Stored records:

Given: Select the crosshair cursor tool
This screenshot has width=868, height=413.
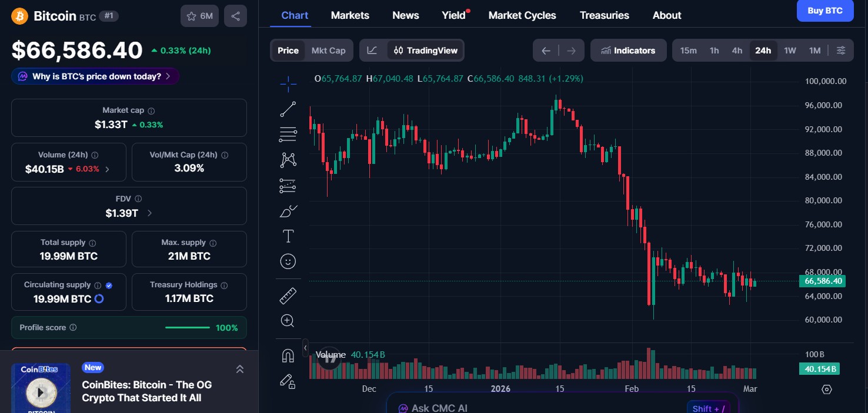Looking at the screenshot, I should point(288,84).
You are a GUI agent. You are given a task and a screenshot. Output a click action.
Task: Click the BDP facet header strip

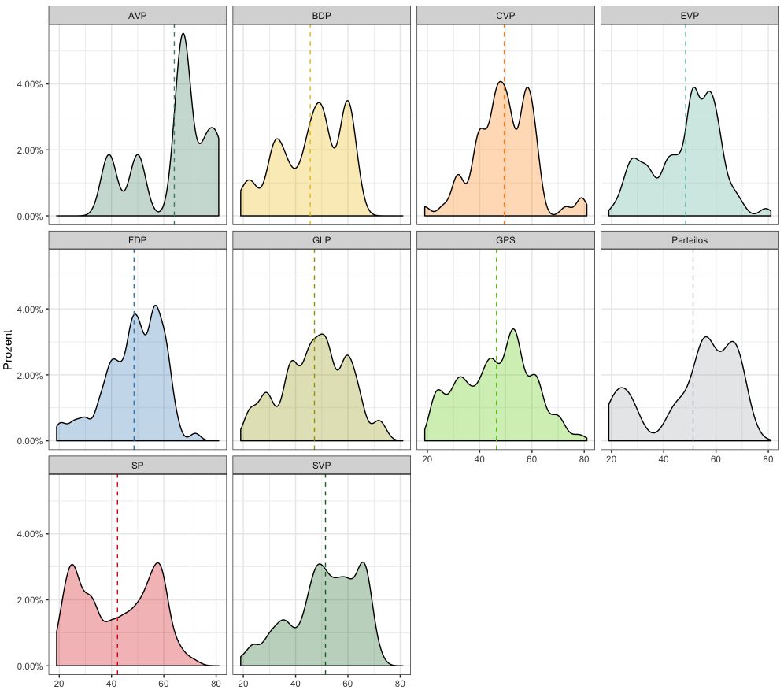point(321,15)
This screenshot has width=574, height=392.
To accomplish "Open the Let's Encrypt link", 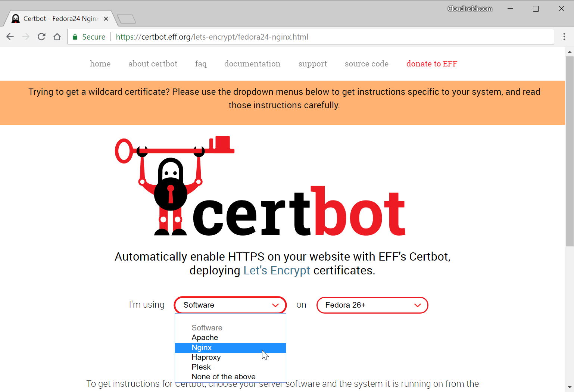I will [x=277, y=270].
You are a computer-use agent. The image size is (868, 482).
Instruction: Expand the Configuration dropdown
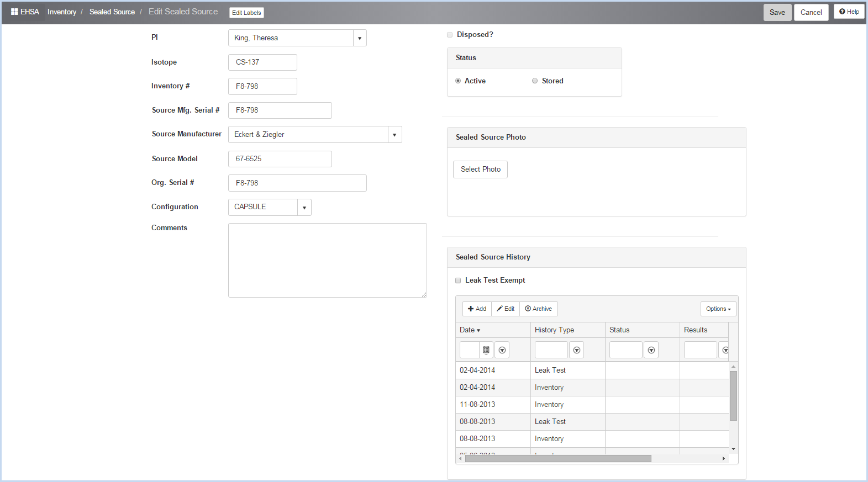(304, 208)
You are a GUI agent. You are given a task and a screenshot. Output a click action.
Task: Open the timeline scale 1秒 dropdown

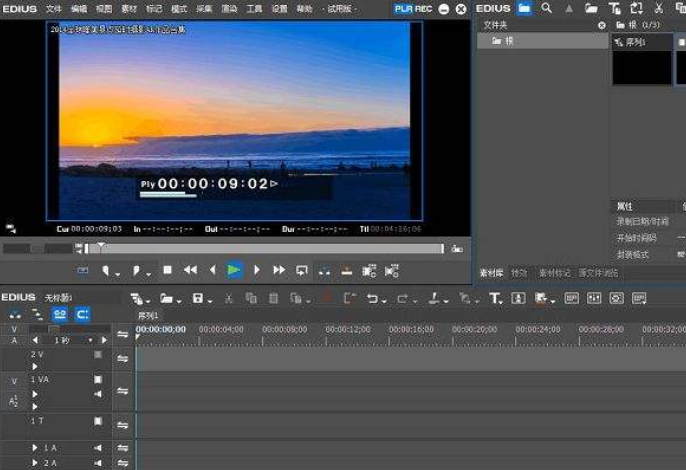pyautogui.click(x=88, y=340)
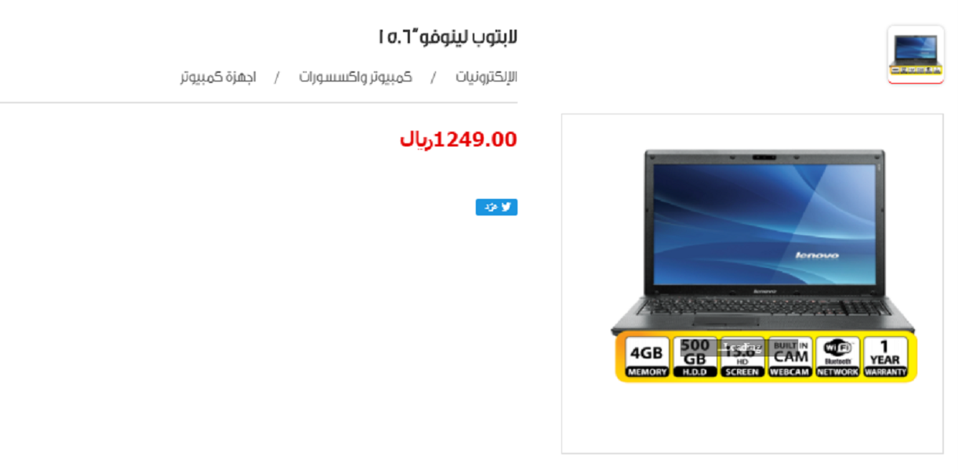Click the 4GB Memory badge icon

coord(647,357)
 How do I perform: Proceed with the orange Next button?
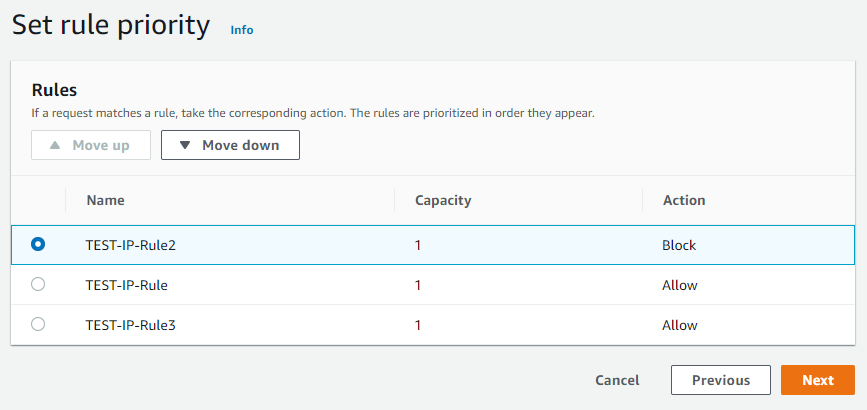pyautogui.click(x=817, y=380)
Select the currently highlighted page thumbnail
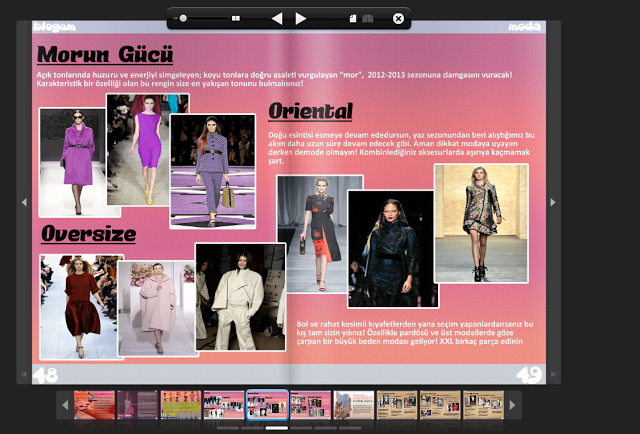Viewport: 640px width, 434px height. pyautogui.click(x=267, y=405)
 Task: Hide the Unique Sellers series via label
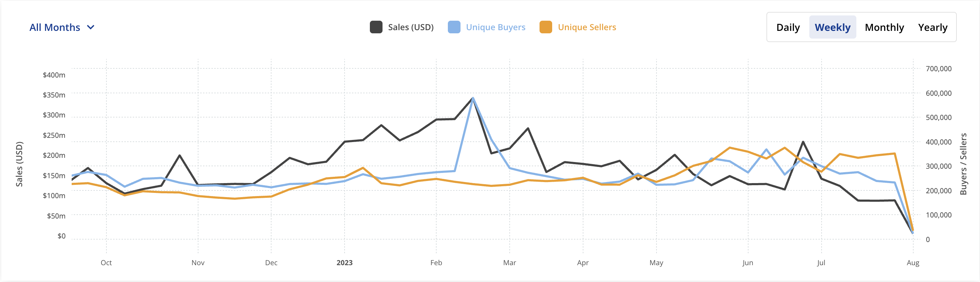587,27
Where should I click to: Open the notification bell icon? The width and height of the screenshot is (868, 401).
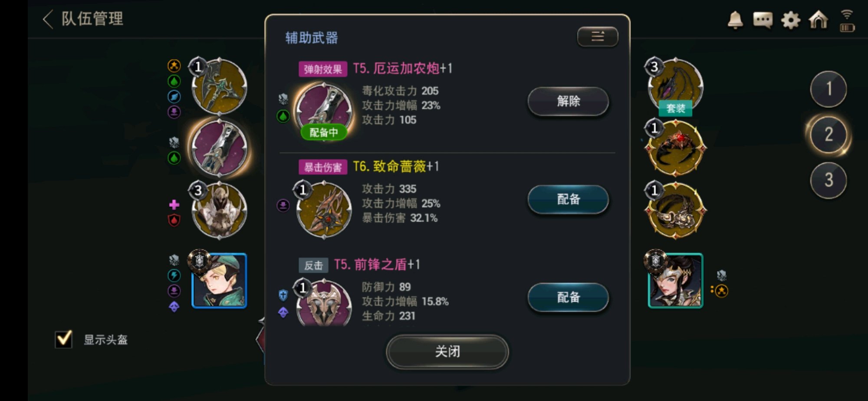[735, 20]
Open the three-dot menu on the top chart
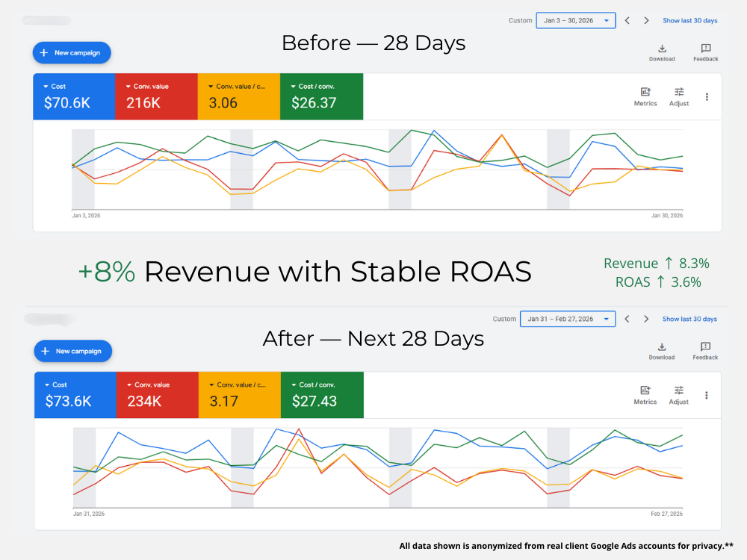Screen dimensions: 747x560 [x=707, y=97]
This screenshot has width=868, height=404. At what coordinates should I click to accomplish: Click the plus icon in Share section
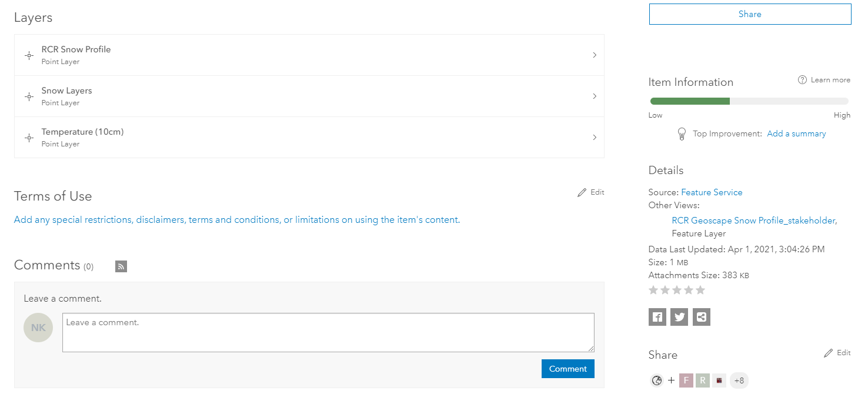tap(671, 380)
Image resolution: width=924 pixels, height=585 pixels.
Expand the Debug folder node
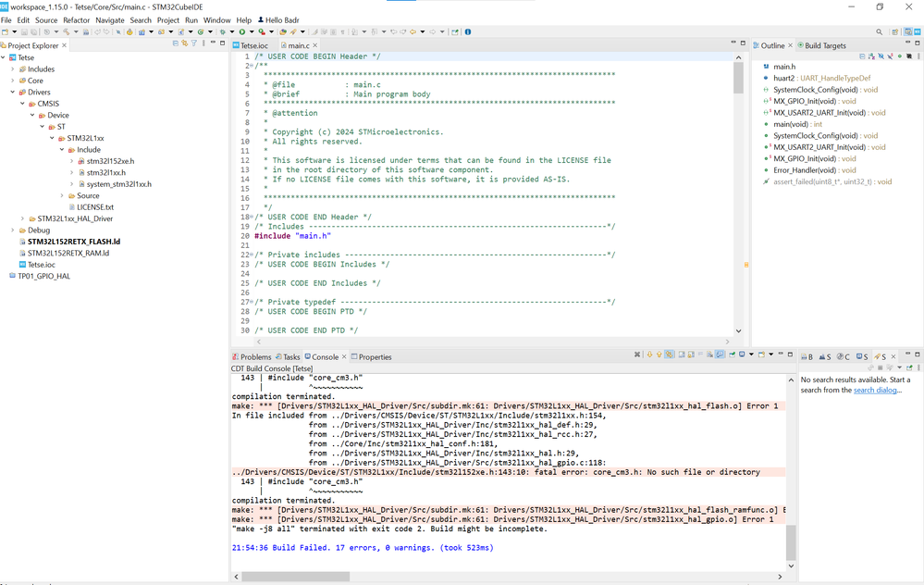(13, 230)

• What to do:
Repeat word for word the lines starting at the one with "Image resolution: width=924" and ending at the final line of the records above, both included; no pictures.

• Problem solution:
Image resolution: width=924 pixels, height=585 pixels.
Expand the Debug folder node
(13, 230)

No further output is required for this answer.